On Thursday 02 June 2005 09:43, Lenz Grimmer wrote:
If you come from CVS, learning SVN should not be too difficult. They try to be very close in terms of commands and concepts.
Right. We made that migration with the YaST2 repository a few months ago - quite a lot of software, and 5+ years worth of history. The migration went without a hitch, and even hackers who don't care to RTFM learned what they needed within a few hours. The SVN man page has a link to the one relevant book which also contains a really good migration guide.
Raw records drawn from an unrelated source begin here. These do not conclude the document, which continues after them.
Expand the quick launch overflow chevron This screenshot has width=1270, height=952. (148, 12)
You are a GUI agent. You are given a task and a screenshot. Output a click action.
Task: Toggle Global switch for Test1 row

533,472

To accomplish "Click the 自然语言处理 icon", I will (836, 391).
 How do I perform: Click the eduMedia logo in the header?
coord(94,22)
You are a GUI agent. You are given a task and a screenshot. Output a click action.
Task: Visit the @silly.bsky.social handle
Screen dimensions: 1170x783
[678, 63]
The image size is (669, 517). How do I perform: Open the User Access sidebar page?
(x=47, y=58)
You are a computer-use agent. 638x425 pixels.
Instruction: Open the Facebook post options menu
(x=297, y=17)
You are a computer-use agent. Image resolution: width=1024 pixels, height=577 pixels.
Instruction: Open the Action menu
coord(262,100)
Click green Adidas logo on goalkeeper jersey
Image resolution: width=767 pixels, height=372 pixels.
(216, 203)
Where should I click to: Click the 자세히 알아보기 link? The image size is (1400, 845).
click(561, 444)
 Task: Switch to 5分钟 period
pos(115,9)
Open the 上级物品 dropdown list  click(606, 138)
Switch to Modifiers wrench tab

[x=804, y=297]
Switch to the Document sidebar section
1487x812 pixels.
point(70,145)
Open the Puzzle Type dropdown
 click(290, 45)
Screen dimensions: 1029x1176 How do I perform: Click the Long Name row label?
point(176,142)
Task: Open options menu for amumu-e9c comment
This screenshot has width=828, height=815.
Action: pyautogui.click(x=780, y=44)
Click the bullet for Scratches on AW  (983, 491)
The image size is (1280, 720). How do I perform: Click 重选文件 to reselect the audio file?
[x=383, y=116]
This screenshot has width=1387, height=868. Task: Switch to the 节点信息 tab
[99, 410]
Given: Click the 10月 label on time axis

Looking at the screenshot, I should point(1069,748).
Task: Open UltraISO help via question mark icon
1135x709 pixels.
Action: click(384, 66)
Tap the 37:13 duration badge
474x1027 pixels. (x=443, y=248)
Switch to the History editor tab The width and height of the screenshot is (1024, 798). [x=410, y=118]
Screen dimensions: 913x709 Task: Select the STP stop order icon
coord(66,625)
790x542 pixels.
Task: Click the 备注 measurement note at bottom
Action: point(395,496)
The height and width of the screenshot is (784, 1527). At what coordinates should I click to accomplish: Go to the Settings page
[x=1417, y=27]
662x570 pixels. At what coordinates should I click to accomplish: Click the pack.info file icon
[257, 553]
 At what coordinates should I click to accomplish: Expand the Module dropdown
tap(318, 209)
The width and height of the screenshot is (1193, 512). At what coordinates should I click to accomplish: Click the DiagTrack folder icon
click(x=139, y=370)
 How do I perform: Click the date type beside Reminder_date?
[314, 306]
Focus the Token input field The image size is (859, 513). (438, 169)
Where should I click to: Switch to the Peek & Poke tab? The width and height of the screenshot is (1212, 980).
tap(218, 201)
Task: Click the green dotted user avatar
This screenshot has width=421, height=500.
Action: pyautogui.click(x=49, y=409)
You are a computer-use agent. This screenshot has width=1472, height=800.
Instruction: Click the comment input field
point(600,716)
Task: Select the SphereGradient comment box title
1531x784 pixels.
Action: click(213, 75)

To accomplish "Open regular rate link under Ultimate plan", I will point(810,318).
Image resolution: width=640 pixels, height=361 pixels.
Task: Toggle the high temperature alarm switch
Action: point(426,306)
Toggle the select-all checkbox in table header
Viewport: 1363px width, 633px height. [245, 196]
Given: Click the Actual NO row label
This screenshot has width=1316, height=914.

In addition, I have tools that currently do a decent job of supporting CVS. For example Emacs, and Cervisia. The Cervisia Konqueror mode is especially nice. AFAIK, Cervisia doesn't support SVN, and I don't know if or how well Emacs will. KDevelop has been all over the place with version control support (I run the bleeding edge), so I have no idea what the current status of that is.
Does anybody know of a good SVN GUI client similar to Cervisia?
I don't know any, but I think that in due course somebody will either write
one or adapt Cervisia to handle both.
But it's questionable if this is really needed - SVN provides half-graphical
access to the repositories via your web browser. It doesn't do everything
Cervisia does, in particular not the nice history and branches graph with
clickable diffs between versions - that's the downside.
But for branches SVN has a completely different approach anyway, and I found
the web mode to be _much_ more useful for that than anything Cervisia ever
did.
I miss the nice and easy diff, though.